* Dataset excerpts *
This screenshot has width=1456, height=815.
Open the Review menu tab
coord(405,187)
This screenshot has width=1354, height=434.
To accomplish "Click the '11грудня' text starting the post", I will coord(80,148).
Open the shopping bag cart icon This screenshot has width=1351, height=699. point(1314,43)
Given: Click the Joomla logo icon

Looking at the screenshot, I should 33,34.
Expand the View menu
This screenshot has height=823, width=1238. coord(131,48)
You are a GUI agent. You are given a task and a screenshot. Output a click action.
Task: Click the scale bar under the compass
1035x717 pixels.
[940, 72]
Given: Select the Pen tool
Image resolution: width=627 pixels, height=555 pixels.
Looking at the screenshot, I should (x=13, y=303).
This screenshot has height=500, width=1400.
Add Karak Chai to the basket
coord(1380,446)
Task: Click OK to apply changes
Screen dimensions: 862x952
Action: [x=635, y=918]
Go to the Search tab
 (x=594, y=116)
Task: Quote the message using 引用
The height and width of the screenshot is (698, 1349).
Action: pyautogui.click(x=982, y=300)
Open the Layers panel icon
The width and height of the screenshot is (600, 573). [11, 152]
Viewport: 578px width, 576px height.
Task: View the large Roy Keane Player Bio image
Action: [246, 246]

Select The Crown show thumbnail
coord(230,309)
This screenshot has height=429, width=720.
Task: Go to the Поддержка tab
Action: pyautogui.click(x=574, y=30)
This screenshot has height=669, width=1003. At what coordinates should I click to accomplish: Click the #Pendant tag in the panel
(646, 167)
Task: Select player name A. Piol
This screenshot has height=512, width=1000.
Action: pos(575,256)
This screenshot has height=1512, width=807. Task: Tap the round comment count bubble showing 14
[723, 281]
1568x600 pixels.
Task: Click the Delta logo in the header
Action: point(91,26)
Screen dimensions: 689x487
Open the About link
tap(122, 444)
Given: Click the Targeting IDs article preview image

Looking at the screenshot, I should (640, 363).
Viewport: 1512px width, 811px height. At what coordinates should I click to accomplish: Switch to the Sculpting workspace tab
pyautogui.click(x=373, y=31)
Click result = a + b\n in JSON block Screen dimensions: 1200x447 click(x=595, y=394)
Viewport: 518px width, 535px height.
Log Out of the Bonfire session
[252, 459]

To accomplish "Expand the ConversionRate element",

* What is expected *
Write out the entries verbatim, all of them.

* Output for this exercise *
This screenshot has width=1456, height=815.
Open the Review menu tab
coord(405,187)
This screenshot has width=1354, height=434.
To accomplish "Click the '11грудня' text starting the post", I will coord(80,148).
Open the shopping bag cart icon This screenshot has width=1351, height=699. point(1314,43)
Given: Click the Joomla logo icon

Looking at the screenshot, I should 33,34.
Expand the View menu
This screenshot has height=823, width=1238. coord(131,48)
You are a GUI agent. You are given a task and a screenshot. Output a click action.
Task: Click the scale bar under the compass
1035x717 pixels.
[940, 72]
Given: Select the Pen tool
Image resolution: width=627 pixels, height=555 pixels.
Looking at the screenshot, I should (x=13, y=303).
This screenshot has height=500, width=1400.
Add Karak Chai to the basket
coord(1380,446)
Task: Click OK to apply changes
Screen dimensions: 862x952
Action: [x=635, y=918]
Go to the Search tab
 (x=594, y=116)
Task: Quote the message using 引用
The height and width of the screenshot is (698, 1349).
Action: pyautogui.click(x=982, y=300)
Open the Layers panel icon
The width and height of the screenshot is (600, 573). [11, 152]
Viewport: 578px width, 576px height.
Task: View the large Roy Keane Player Bio image
Action: [246, 246]

Select The Crown show thumbnail
coord(230,309)
This screenshot has height=429, width=720.
Task: Go to the Поддержка tab
Action: pyautogui.click(x=574, y=30)
This screenshot has height=669, width=1003. At what coordinates should I click to accomplish: Click the #Pendant tag in the panel
(646, 167)
Task: Select player name A. Piol
This screenshot has height=512, width=1000.
Action: pos(575,256)
This screenshot has height=1512, width=807. Task: Tap the round comment count bubble showing 14
[723, 281]
1568x600 pixels.
Task: Click the Delta logo in the header
Action: point(91,26)
Screen dimensions: 689x487
Open the About link
tap(122, 444)
Given: Click the Targeting IDs article preview image

Looking at the screenshot, I should (640, 363).
Viewport: 1512px width, 811px height. At what coordinates should I click to accomplish: Switch to the Sculpting workspace tab
pyautogui.click(x=373, y=31)
Click result = a + b\n in JSON block Screen dimensions: 1200x447 click(x=595, y=394)
Viewport: 518px width, 535px height.
Log Out of the Bonfire session
[252, 459]

To accomplish "Expand the ConversionRate element",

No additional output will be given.